TASK GOAL: Go through the data and retrieve each line that includes the string "computer".

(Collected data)

....

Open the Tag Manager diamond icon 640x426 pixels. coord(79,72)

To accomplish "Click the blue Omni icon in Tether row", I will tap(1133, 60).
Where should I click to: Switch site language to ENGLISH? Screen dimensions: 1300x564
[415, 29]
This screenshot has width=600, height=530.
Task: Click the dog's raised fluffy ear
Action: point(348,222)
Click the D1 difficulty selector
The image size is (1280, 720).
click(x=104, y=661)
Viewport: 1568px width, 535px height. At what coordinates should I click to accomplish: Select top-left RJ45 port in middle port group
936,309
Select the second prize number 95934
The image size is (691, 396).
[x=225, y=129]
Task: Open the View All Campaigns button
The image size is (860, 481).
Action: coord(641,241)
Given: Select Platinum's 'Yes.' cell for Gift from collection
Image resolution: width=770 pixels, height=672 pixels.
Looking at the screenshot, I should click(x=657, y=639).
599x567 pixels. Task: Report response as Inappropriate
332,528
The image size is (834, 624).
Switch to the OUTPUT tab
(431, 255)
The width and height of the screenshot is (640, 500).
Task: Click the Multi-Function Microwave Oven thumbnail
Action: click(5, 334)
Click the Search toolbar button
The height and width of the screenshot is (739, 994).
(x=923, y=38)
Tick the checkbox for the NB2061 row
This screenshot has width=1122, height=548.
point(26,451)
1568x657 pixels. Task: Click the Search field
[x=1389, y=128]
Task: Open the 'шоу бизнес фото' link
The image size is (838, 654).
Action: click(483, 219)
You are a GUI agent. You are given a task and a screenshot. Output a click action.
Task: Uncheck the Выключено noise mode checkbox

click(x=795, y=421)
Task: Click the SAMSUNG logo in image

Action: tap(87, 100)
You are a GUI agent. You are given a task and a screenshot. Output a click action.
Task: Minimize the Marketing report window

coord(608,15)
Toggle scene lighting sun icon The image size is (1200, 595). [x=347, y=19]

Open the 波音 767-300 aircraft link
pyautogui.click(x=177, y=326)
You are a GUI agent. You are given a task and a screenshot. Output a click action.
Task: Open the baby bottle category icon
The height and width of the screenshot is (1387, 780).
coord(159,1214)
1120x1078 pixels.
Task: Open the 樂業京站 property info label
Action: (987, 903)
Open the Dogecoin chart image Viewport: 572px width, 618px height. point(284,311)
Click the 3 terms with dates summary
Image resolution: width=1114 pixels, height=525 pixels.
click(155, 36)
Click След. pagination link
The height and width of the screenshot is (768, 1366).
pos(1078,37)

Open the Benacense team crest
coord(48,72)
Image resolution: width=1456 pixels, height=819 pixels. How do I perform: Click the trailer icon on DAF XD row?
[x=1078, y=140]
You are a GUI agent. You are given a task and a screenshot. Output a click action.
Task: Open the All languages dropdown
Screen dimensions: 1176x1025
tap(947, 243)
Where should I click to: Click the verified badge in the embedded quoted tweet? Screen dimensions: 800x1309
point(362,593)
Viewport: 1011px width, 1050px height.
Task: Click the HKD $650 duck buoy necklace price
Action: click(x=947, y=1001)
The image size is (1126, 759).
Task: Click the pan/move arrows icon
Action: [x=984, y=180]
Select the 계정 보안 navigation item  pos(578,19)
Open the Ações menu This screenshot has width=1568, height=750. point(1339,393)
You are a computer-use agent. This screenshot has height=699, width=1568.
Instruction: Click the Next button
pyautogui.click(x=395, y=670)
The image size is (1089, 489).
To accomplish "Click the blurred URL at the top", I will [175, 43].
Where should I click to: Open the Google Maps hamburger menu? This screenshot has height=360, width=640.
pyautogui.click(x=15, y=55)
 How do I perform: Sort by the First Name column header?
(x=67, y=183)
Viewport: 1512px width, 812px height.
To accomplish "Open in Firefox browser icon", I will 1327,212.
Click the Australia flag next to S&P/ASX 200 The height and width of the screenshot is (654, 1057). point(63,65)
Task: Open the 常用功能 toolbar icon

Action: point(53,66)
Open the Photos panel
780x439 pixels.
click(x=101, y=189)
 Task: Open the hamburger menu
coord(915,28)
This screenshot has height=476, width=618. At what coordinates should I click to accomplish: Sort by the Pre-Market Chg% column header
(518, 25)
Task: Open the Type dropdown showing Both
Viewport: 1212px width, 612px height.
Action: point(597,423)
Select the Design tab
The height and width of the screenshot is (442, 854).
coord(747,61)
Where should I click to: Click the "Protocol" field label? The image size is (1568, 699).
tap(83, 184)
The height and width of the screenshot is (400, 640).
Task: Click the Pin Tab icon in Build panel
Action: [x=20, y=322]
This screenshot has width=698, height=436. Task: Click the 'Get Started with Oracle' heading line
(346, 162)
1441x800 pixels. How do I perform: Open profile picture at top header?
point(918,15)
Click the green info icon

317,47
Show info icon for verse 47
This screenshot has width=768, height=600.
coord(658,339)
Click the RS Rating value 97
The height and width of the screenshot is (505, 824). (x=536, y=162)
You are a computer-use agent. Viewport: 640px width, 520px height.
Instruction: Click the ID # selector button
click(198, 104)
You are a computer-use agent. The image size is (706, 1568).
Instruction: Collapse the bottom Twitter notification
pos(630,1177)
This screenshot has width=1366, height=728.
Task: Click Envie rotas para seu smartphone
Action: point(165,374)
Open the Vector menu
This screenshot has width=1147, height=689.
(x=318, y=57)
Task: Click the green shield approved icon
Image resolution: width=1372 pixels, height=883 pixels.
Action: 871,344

....

TASK RESULT:
You are a computer-use agent. This screenshot has height=699, width=1568.
You are a computer-use agent. Viewport: 640px width, 520px height.
You are a computer-use agent. The image size is (706, 1568).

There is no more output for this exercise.